** start Data excerpts **
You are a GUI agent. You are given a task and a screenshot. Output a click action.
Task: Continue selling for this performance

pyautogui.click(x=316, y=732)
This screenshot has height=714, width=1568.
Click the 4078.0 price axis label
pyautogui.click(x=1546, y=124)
** end Data excerpts **
** start Data excerpts **
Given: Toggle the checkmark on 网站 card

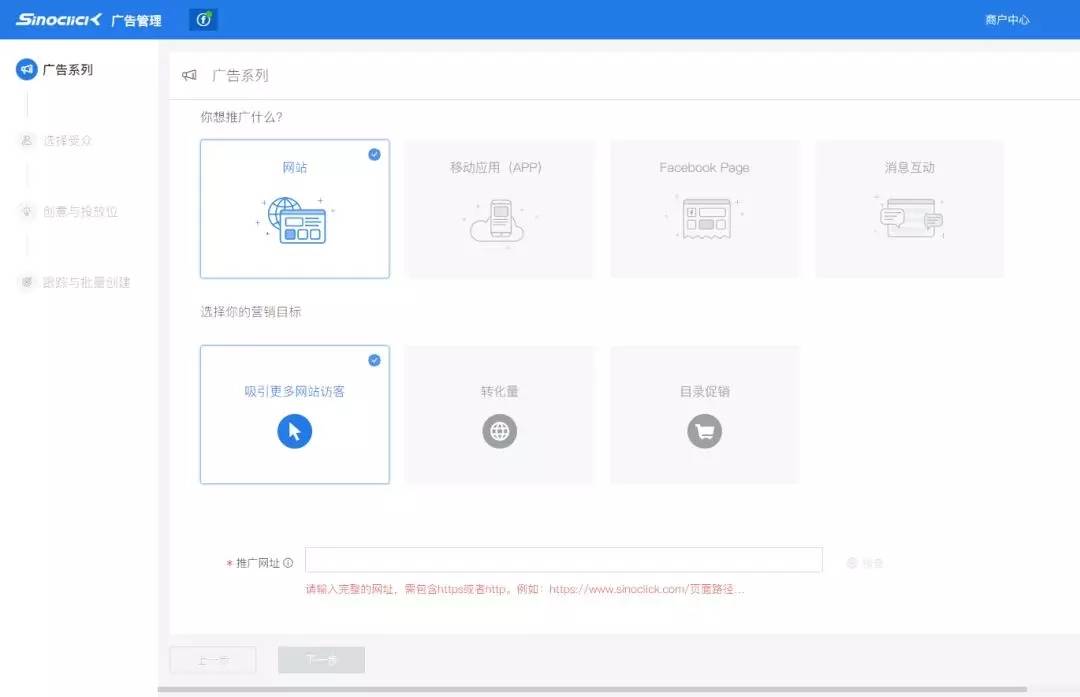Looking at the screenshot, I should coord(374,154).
** end Data excerpts **
** start Data excerpts **
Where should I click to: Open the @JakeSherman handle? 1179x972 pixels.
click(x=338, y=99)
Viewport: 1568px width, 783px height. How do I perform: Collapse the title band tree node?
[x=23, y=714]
** end Data excerpts **
Return the records starting at the line that contains "You are a GUI" and ending at the line that contains "pyautogui.click(x=1546, y=124)", both included, with every line repeated exactly.

▸ Output of the exercise:
You are a GUI agent. You are given a task and a screenshot. Output a click action.
Task: Continue selling for this performance

pyautogui.click(x=316, y=732)
This screenshot has height=714, width=1568.
Click the 4078.0 price axis label
pyautogui.click(x=1546, y=124)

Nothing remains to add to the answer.